── 抜粋文 ──

ドラえもん新旧オープニング・テーマで見る、現代社会の闇

当記事における旧ドラえもんオープニング・テーマ(以下、旧テーマ)は、1979年から2005年までバージョンを変えつつも主題歌であった『ドラえもんのうた』を指します。また新ドラえもんオープニング・テーマ(以下、新テーマ)は、2007年から現在までの主題歌『ゆめをかなえてドラえもん』を指します。旧テーマは初代ドラえもんのオープニング・テーマではありませんが、バージョンを変えつつ26年という長い期間主題歌であったため、数あるドラえもん関連の曲の中で最も認知された曲だと言えます。いっぽう新テーマは、声優陣が一新したドラえもん以降の主題歌で、まもなく10年目を迎えます。今の小学生が言う「ドラえもんうた」は、十中八九この新テーマのことです。

どちらの歌も2番以降の歌詞が存在しますが、テレビで主題歌として使われているのは1番の歌詞だけです。また、曲構成もAメロ、Bメロ、サビで共通しています。1つずつ紐解いていきましょう。

───
── 表示情報 ──

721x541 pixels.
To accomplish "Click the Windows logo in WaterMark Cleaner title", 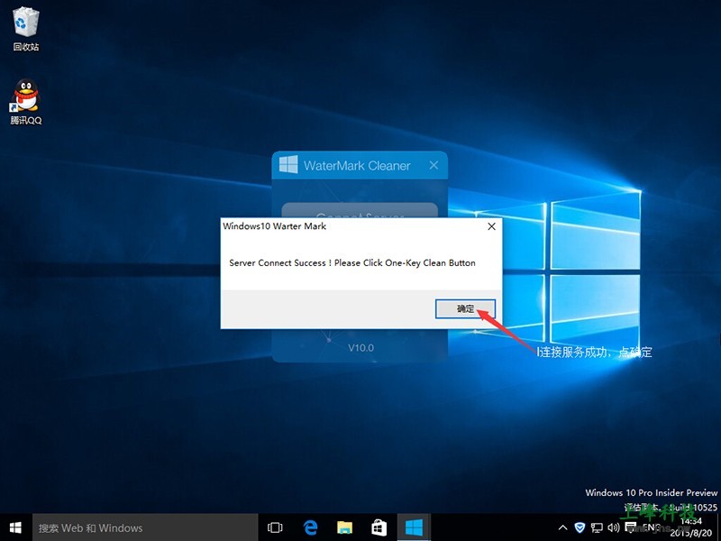I will [287, 166].
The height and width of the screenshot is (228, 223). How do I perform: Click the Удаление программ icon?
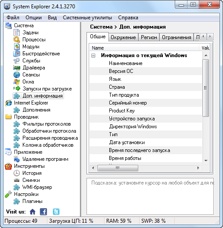pyautogui.click(x=17, y=159)
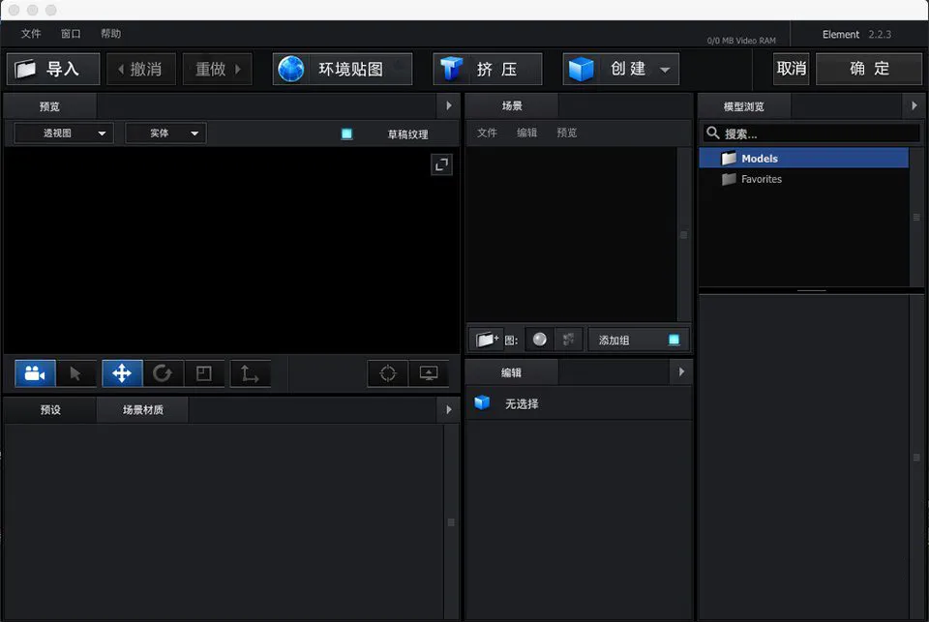Select the camera orbit tool
Image resolution: width=929 pixels, height=622 pixels.
(x=35, y=373)
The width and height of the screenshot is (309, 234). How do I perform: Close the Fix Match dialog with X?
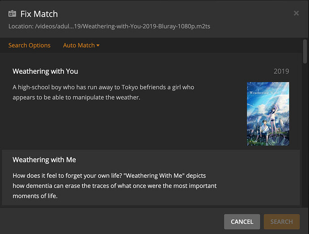[296, 13]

───

練習問題:
a) ドラえもんの主題歌についての文章で、二つの歌に共通する曲構成として挙げられている部分をすべて書き出せ。
b) ドラえもんの主題歌についての文章を、最後の文「1つずつ紐解いていきましょう。」の次から書き継げ。

解答:
a) Aメロ、Bメロ、サビ

b)
旧テーマのAメロは、「私には様々ながあり、それらを可能にしたい」という主人公の希望から始まります。そして、「それらを可能とする不思議なポケット」の存在をほのめかします。Bメロに入り、主人公は「空を自由に飛びたい」という具体的な達成目標を提示します。すると、ドラえもんが「タケコプター!」と絶叫しながら登場、不思議なポケットから道具を取り出して主人公に差し出します。そしてサビに入り、意味深な喘ぎ声と共に、主人公はドラえもんに好意を2度伝えます。以上が旧テーマの概要です。不可解な点も含まれているとはいえ、「主人公の具体的な達成目標の完了と謝辞」という、非常にシンプルでわかりやすい歌詞だと言えます。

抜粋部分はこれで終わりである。